The female gaze promotes the human side of sex, with emotions and imperfections that lift them from being perceived as objects of desire to actual human beings. What they find pleasurable is heard and acted upon, rather than being reduced to irrelevance, creating healthy attitudes around equality in sex. Challenging the damage of violent porn, the female gaze depicts two partners finding their pleasure together rather than one man enjoying himself, and a silenced woman. The male gaze does no such thing. Pornographic content focuses on women with exaggerated features, leading to men and boys viewing women as an object to lust over and conditioning the opinion that only one body type is sexually desirable. By promoting such a lack of diversity, mainstream porn fuels the radical concept that women must conform to men’s expectations of how they should look and behave. No longer do women view their body as their own, but an object that must meet what a man wants, or it is not worth anything, consequentially paving the way for young girls to believe a man’s opinion of her appearance is something to prioritise. In ‘Ways of Seeing’ by John Berger, he emphasises ‘Men look at women. Women watch themselves being looked at. This determines not only most relations between men and women but also the relation of women to themselves.'

Male desires impacting the expectation of women’s bodies can be traced much further back than porn sites. From Marilyn Monroe to Kim Kardashian, body images for women to attain in order to remain desirable to men has created a never-ending battle for a woman to find peace in how her body looks. Bleached skin, bigger boobs, white veneers; anything to prevent persecution for not looking like that girl she saw on a porn site last night. We are in an epidemic of VAWG. Social media, the male dominated porn industry and sex education curriculum are all fueling the problem and they need to become part of the solution. Children are being inadequately educated, and girls are being directly and indirectly persecuted and discriminated against online, giving anonymity and protection to the dangerous weapon that is misogyny.

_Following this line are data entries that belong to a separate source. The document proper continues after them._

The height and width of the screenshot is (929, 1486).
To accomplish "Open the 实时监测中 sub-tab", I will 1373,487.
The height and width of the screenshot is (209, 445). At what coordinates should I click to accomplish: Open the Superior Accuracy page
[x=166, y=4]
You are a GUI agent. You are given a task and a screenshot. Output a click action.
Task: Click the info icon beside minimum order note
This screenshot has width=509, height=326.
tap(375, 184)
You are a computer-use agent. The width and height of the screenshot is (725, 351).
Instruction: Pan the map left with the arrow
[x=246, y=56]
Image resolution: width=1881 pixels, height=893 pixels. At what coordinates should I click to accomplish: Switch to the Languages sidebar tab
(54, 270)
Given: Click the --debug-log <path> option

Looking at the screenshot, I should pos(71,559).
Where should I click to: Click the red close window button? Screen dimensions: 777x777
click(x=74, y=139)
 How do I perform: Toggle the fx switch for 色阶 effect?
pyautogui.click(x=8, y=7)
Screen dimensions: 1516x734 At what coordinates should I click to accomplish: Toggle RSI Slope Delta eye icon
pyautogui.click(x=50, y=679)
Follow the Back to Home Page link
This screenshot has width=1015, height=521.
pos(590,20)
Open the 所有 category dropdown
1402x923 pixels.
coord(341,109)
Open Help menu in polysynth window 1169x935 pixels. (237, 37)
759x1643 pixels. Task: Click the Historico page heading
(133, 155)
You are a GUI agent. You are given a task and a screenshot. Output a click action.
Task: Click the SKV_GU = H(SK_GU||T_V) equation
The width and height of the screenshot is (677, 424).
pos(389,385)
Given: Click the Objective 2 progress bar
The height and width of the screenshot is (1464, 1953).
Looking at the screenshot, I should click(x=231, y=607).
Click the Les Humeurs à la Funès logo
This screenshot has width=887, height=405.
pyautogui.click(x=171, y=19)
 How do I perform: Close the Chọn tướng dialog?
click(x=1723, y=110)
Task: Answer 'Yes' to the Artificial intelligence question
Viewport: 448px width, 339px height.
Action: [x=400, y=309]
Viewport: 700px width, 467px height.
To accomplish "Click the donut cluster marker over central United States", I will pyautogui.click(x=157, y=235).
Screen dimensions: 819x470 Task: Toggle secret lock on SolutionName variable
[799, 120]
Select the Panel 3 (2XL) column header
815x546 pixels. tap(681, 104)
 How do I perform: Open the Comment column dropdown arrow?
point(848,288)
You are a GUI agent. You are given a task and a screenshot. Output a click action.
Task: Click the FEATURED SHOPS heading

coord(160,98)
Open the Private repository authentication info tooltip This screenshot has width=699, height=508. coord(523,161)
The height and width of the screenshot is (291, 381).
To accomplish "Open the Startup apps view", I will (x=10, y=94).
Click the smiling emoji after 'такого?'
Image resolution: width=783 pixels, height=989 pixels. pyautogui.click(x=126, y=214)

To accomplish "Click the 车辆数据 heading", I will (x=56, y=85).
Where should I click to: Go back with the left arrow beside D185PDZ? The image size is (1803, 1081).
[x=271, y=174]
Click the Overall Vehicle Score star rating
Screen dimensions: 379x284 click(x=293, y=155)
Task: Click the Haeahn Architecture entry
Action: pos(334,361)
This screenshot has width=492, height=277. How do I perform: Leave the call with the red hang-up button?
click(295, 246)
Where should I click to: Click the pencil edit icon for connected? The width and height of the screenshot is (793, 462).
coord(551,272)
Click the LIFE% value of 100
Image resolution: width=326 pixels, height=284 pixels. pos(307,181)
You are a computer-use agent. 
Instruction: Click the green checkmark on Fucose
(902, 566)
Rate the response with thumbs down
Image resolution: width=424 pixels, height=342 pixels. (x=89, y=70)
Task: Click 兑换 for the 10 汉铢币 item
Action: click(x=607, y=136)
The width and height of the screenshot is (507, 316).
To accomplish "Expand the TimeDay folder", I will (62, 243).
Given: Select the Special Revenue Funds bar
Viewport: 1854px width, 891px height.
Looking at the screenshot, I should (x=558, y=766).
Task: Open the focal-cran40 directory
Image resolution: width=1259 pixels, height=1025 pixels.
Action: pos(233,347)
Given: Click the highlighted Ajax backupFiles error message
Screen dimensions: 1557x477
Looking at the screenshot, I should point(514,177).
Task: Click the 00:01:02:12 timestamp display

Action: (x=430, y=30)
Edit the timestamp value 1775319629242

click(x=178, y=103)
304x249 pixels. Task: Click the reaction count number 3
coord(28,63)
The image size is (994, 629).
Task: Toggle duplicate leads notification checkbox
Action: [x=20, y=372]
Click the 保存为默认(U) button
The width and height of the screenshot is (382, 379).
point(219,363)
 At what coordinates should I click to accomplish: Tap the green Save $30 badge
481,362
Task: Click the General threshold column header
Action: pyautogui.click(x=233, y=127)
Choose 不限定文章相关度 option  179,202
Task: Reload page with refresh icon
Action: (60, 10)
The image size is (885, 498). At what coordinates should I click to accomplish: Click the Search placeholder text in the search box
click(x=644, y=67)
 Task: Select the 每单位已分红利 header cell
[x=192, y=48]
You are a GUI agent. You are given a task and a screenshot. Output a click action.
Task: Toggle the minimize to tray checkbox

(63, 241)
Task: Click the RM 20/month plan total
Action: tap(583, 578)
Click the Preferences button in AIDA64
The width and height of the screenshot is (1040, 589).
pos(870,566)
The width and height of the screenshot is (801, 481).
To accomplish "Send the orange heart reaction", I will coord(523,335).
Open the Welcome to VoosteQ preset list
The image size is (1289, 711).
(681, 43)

A call to collective action

Social media is enforcing stereotypes into girls' minds of their value to a man through dangerous criminals like Andrew Tate on popular platforms like TikTok. Without a sufficient challenge of these views in sex education, girls are susceptible to the damaging impacts of normalised violence in the porn industry. This can easily translate to violence in real life with a study by GOV.UK finding a range of potentially harmful narratives played out in pornography that may act as a template for behaviour among high risk individuals. If I can leave you with anything, especially if you are a man, it is to actively use the power of calling VAWG based misogyny out. If a friend of yours is ‘making a joke’ around VAWG, say something. Breaking the silence challenges such behaviour, creating a safer environment for women that protects them from being exposed to violent content in pornography. The change comes when we unmask social media.